How renewables can make you money

Written by Lori Campbell on 29th Sep 2020

This article is part of a series in association with sustainable investing app Clim8 Invest, looking at the growth of opportunities for people who want to help save the planet with their investments.


 

Renewable energy is infinite and the “fuel” is free – that’s why it’s such a perfect resource for humanity to harness, but some people may struggle to understand how it is possible to make money from it. 

Since mankind first discovered coal and oil, the global economy has been dependent on these two types of  ‘black stuff’ for almost every profit-generating process behind GDP growth. As a result, there may be a kind of subconscious assumption that “value” and therefore profit is only possible from a resource if it is finite, and if you control its supply in a world of rising demand. After the second world war, the USA became a huge consumer of oil, to power its fast growing economy, leading to its involvement in geopolitics in the Middle East. 
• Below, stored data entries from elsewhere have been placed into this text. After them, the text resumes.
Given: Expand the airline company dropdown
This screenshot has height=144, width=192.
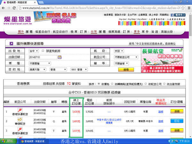Looking at the screenshot, I should coord(124,57).
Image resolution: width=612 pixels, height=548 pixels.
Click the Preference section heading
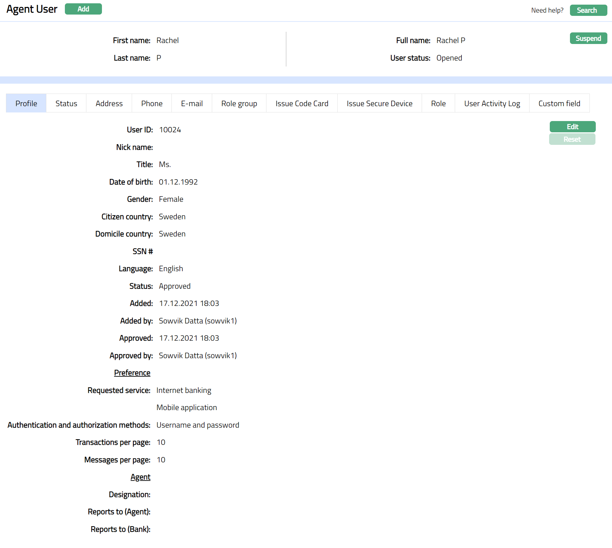132,373
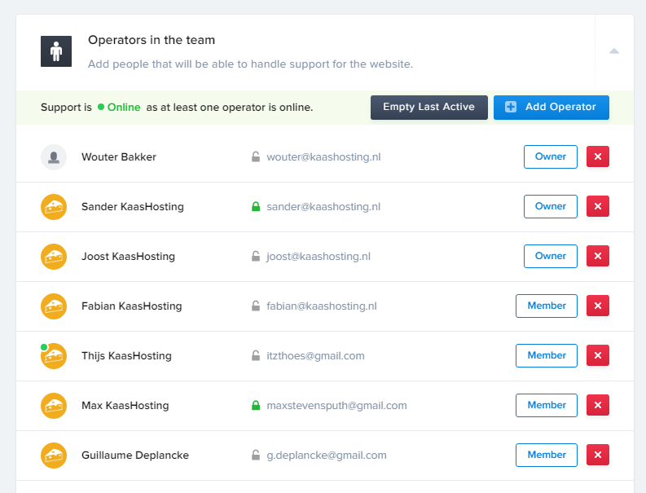Collapse the Operators in the team section
This screenshot has height=493, width=646.
click(614, 51)
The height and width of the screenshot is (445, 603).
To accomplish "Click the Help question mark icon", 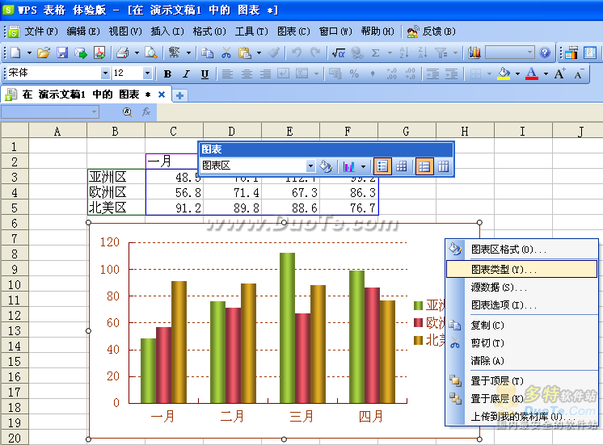I will tap(545, 52).
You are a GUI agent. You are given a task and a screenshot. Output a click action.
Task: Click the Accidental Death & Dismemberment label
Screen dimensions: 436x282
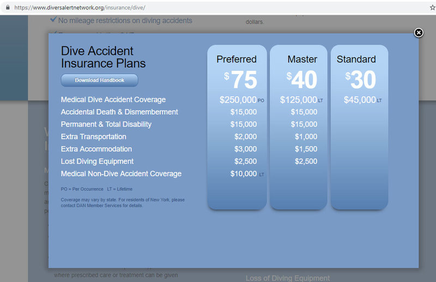coord(119,112)
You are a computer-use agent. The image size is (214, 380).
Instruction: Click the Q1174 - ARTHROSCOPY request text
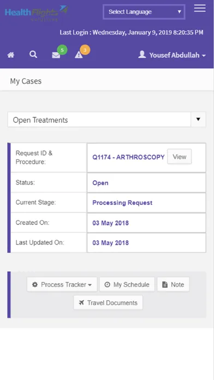click(128, 157)
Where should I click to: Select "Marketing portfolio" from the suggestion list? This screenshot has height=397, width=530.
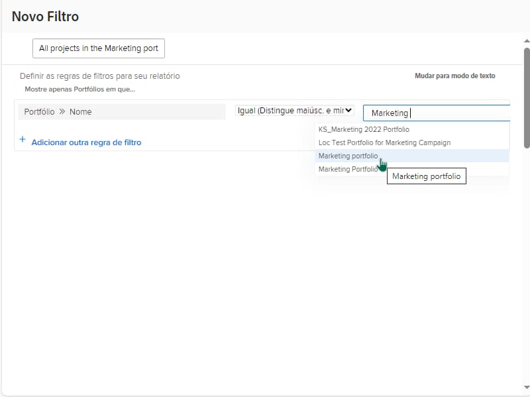point(348,156)
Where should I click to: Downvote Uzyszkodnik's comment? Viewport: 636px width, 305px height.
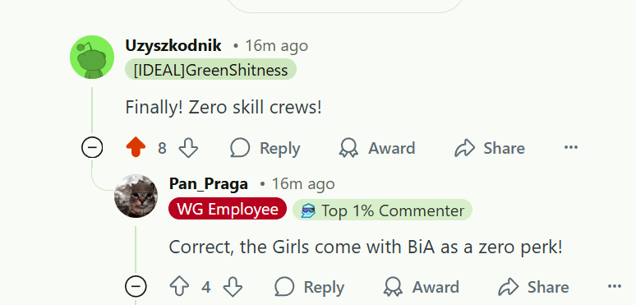[189, 148]
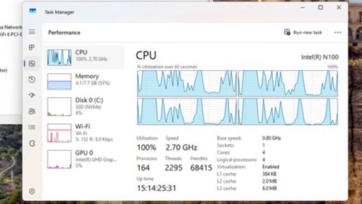Screen dimensions: 362x204
Task: Click the Task Manager logo in the title bar
Action: point(33,11)

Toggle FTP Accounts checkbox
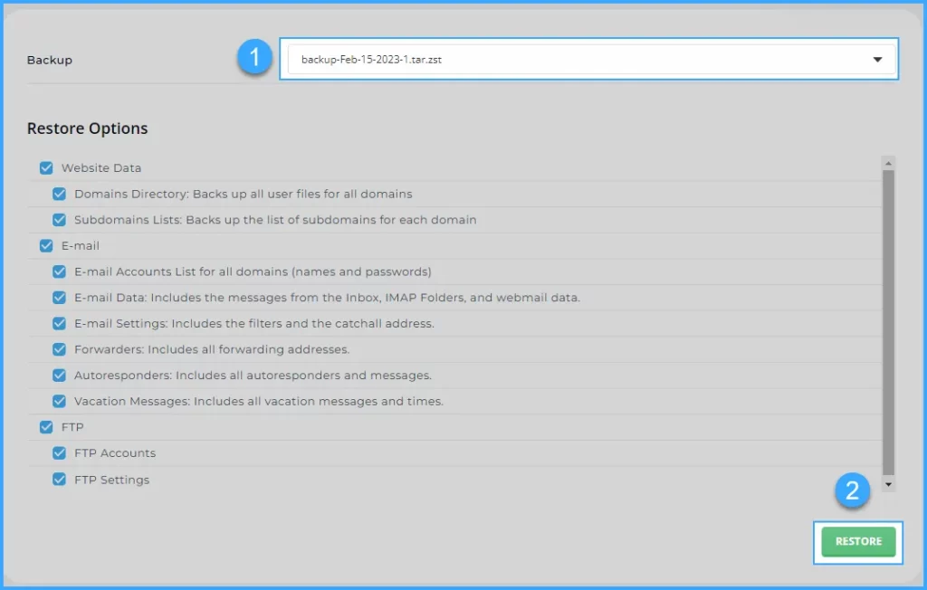pos(60,453)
Demand for energy has continued to rise, with the growth in populations around the world, but if our supply of it becomes infinite, rather than – as is the case with oil and gas – controlled by a relatively small number of extractors, can it really be profitable? The answer is a resounding  ‘yes’!

How renewable energy schemes generate revenue

While investing in renewables is a good way to support an industry that is helping the planet (and reducing our dependence on fossil fuels) the other, less well-known, appeal is the steady and long-term investment returns it can bring. 
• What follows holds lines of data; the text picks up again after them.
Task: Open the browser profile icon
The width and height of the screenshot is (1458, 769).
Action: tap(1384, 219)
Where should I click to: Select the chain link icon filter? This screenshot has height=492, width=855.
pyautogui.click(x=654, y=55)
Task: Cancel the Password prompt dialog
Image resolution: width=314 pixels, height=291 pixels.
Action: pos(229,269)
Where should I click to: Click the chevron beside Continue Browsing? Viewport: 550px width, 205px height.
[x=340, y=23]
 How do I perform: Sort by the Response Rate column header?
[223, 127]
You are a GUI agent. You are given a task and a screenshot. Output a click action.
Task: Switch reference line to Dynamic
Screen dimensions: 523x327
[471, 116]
Revenue for renewable energy providers comes from the people and the companies paying for the electricity that the wind, solar and hydro projects are generating. Electricity generated is usually charged at a rate of pence per kWh, which rises and falls a little over time but is relatively predictable. 

In some countries, renewable energy installations can also be partially funded through the incentives provided by governments, but these incentives are fading away as the costs of renewable technologies has gone due to mass adoption. 

There’s some history worth knowing here:

Renewable incentives (aka subsidies) 101

Government incentives were originally designed to get renewable energy off the ground, in the early absence of instant profit for the developers making and installing the technology. Later, once this industry has reached scale, the incentives offered are gradually reduced until it can stand on its own two feet.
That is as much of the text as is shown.